Konferenz in Leipzig
09.10.2020

Corona-Auswirkungen belasten Innenstädte

Oberbürgermeister der ostdeutschen Städte zur Entwicklung der Innenstädte und nötiger Städtebauförderung von Bund und Ländern

Folgen der Corona-Krise wie Kontaktbeschränkungen und zeitweise Geschäftsschließungen beschleunigen massiv den Trend zum Onlinekauf. Gleichzeitig ringen Einzelhandelsgeschäfte und Kaufhausfilialen zum Teil um ihre wirtschaftliche Existenz. Bestimmte Segmente des stationären Einzelhandels beklagen dramatische Umsatzrückgänge. Besonders verletzlich ist der eigentümergeführte Einzelhandel. Die Stadtspitzen der ostdeutschen Städte halten deshalb ein schnelles Gegensteuern für dringlich. Das machte der Deutsche Städtetag nach einer OB-Konferenz der ostdeutschen Städte in Leipzig deutlich.

----------

[AUFGABENLISTE]:
(a) Prüfe, ob diese Aussagen mit dem Text über die Corona-Auswirkungen auf Innenstädte übereinstimmen: (i) Der eigentümergeführte Einzelhandel gilt als besonders verletzlich. (ii) Die OB-Konferenz der ostdeutschen Städte fand in Dresden statt. (iii) Die Folgen der Corona-Krise bremsen den Trend zum Onlinekauf. Antworte jeweils mit Ja oder Nein und zitiere die entscheidenden Worte des Textes wörtlich.
(b) Schreibe aus dem Text über die Corona-Auswirkungen auf Innenstädte den Abschnitt wortgetreu ab, der bei „Konferenz in Leipzig“ beginnt und mit „in Leipzig deutlich.“ endet.
Die Auflistung spielt hierfür keine Rolle.

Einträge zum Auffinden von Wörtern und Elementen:
----------

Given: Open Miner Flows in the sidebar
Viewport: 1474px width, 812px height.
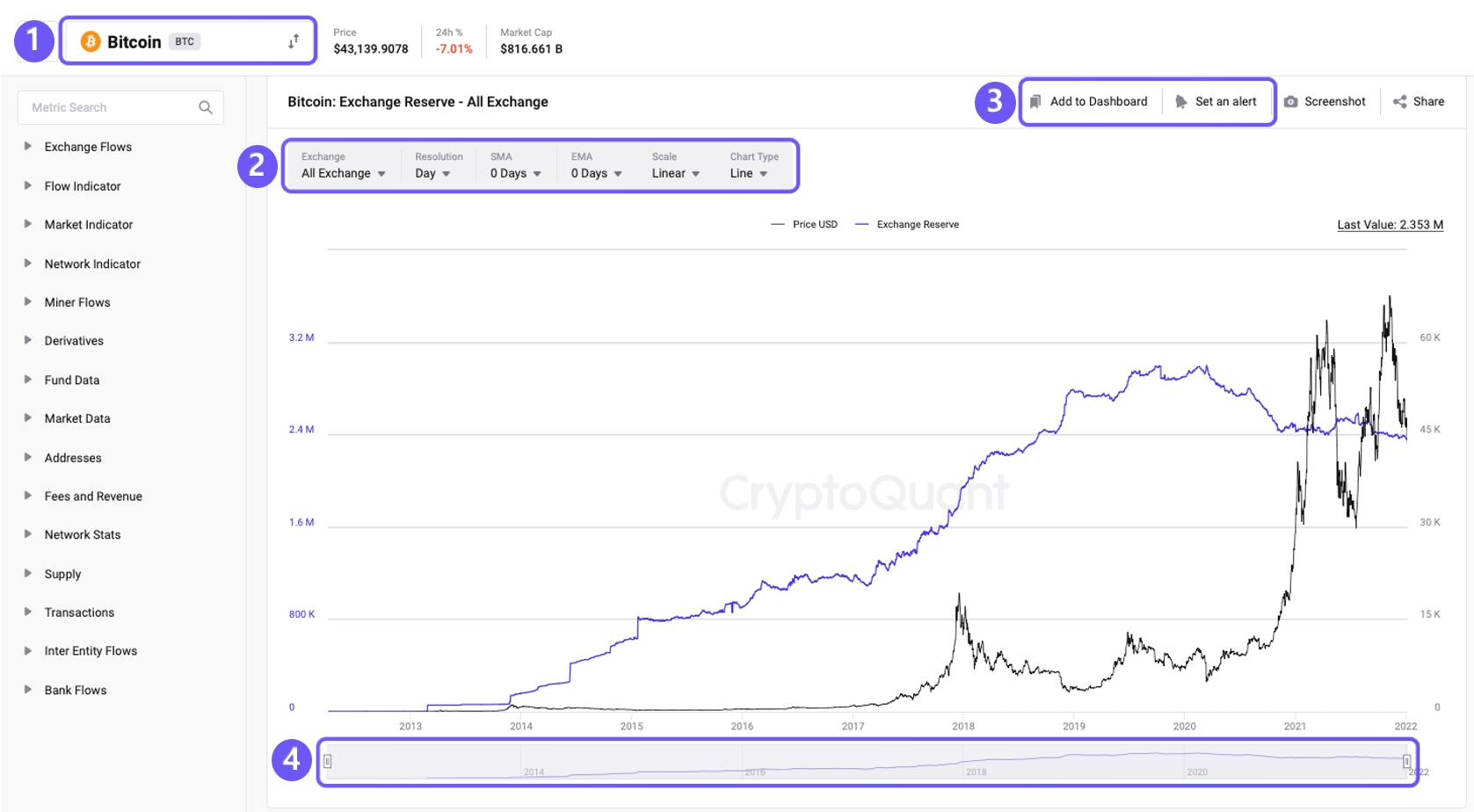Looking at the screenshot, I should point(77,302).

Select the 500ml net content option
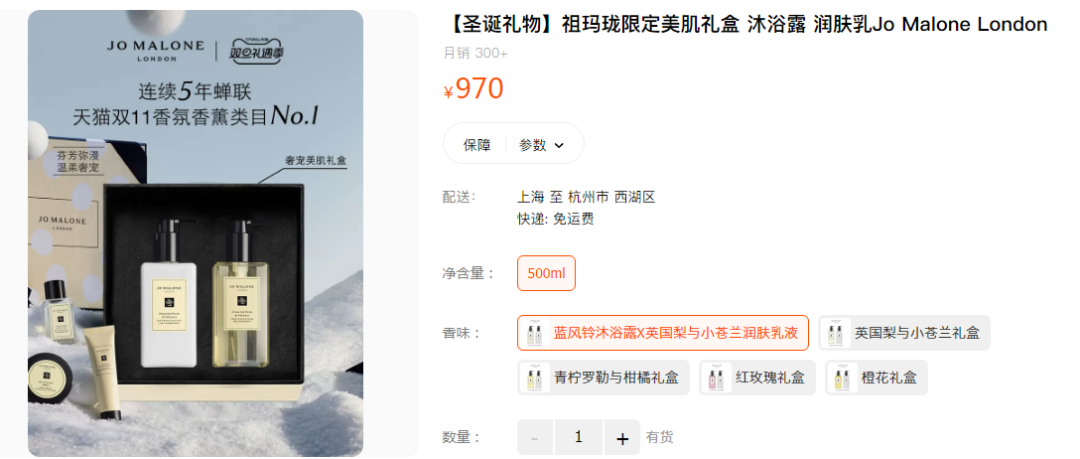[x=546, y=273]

----------

[ERWARTETE ERGEBNISSE]:
(a)
(i) Ja: „Besonders verletzlich ist der eigentümergeführte Einzelhandel.“
(ii) Nein: „nach einer OB-Konferenz der ostdeutschen Städte in Leipzig“
(iii) Nein: „beschleunigen massiv den Trend zum Onlinekauf“

(b)
Konferenz in Leipzig
09.10.2020

Corona-Auswirkungen belasten Innenstädte

Oberbürgermeister der ostdeutschen Städte zur Entwicklung der Innenstädte und nötiger Städtebauförderung von Bund und Ländern

Folgen der Corona-Krise wie Kontaktbeschränkungen und zeitweise Geschäftsschließungen beschleunigen massiv den Trend zum Onlinekauf. Gleichzeitig ringen Einzelhandelsgeschäfte und Kaufhausfilialen zum Teil um ihre wirtschaftliche Existenz. Bestimmte Segmente des stationären Einzelhandels beklagen dramatische Umsatzrückgänge. Besonders verletzlich ist der eigentümergeführte Einzelhandel. Die Stadtspitzen der ostdeutschen Städte halten deshalb ein schnelles Gegensteuern für dringlich. Das machte der Deutsche Städtetag nach einer OB-Konferenz der ostdeutschen Städte in Leipzig deutlich.